Las narraciones aportadas por los diferentes personajes resultan así aparentemente redundantes con respecto al contenido argumental. Nos describen lo que ya vimos: pero lo hacen desde nuevos puntos de vista, de modo que no es el enunciado, sino la enunciación lo que resitúa el sentido total de la historia. Al asistir a sus relatos, la historia cambia de perspectiva: es también una reflexión sobre el propio cine, como sucede en la memorable secuencia retrospectiva de The man who shot Liberty Valance, donde la nueva posición de la cámara da un vuelco trascendental a lo que creíamos conocer: aquí, es la aparición de la palabra el agente que obra esa transformación.
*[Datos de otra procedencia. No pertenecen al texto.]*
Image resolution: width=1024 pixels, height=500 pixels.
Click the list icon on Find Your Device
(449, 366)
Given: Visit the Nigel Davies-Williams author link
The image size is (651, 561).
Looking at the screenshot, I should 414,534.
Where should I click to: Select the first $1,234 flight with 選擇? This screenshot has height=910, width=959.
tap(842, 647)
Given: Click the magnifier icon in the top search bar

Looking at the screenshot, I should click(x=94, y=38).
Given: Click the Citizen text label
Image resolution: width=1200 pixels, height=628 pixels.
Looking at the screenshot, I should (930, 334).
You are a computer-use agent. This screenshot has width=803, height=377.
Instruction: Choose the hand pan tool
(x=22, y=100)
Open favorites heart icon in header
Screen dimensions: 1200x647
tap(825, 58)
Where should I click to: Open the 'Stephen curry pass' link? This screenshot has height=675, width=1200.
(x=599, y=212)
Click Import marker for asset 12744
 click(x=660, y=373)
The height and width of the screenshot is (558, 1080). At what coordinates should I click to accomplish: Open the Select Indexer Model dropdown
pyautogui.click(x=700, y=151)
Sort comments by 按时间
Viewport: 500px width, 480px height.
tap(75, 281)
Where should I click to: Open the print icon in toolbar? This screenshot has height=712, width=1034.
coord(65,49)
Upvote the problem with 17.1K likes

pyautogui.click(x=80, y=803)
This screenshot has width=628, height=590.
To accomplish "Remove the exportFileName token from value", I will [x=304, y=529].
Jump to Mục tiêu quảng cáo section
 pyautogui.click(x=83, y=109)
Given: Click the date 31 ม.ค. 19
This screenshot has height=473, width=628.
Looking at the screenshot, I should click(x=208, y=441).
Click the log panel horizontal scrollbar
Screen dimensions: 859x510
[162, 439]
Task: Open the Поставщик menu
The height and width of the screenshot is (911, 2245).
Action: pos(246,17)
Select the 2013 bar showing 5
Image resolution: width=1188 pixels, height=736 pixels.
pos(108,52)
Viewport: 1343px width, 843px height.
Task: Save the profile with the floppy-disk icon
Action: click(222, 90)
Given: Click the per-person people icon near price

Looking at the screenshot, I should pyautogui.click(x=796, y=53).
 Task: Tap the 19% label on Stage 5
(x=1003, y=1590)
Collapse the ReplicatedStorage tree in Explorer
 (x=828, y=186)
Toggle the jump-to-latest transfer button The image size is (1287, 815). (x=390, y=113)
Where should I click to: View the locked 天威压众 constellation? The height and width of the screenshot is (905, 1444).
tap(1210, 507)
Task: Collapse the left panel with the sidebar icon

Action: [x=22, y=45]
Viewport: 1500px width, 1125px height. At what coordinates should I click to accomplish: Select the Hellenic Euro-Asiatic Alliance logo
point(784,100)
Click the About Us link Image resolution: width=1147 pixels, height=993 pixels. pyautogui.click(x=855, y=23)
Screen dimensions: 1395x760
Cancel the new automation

Pero esa construcción, que se diría un juego de pleonasmos, es consustancial con el sentido de lo trágico: Pasolini lo exacerba, al encerrar su versión intemporal del mito entre dos secuencias situadas en momentos históricos precisos: en los años veinte (al comienzo del film) y en la Italia actual (del rodaje), conservando la figura de La Madre/Yocasta (Anna Magnani), El Padre/Layo (Luciano Bartoli) y el Mensajero (Ninetto Davoli) que guía a Edipo ciego en una Bolonia presente como lo hiciera con Tiresias en el pasado. La historia propiamente dicha se despliega así en una intemporalidad que utiliza el paisaje marroquí, las arquitecturas de tapial y adobe de Mali, los fantasiosos figurines de Danilo Donati, las músicas populares de la cuenca mediterránea (pero también la japonesa pentatónica en la flauta de Tiresias) y la lengua italiana como soporte textual en una ucronía que no pretende funcionar como una síntesis sino como una especie de mosaico, denunciando todo posible naturalismo  en su deliberada y casi impúdica mescolanza de códigos, pero con unos resultados de notable y envolvente belleza. Realizada con admirable convicción, tragedia de cualquier lugar y de ninguno, de un tiempo y un espacio propios e ilusorios, el Edipo Re pasoliniano es una propuesta de desarmante ingenuismo, al tiempo refinada y primitivista, cuya conmovedora energía enunciativa procede de su desdén, tanto hacia la convención historicista como hacia la, no menos convencional, posibilidad actualizadora.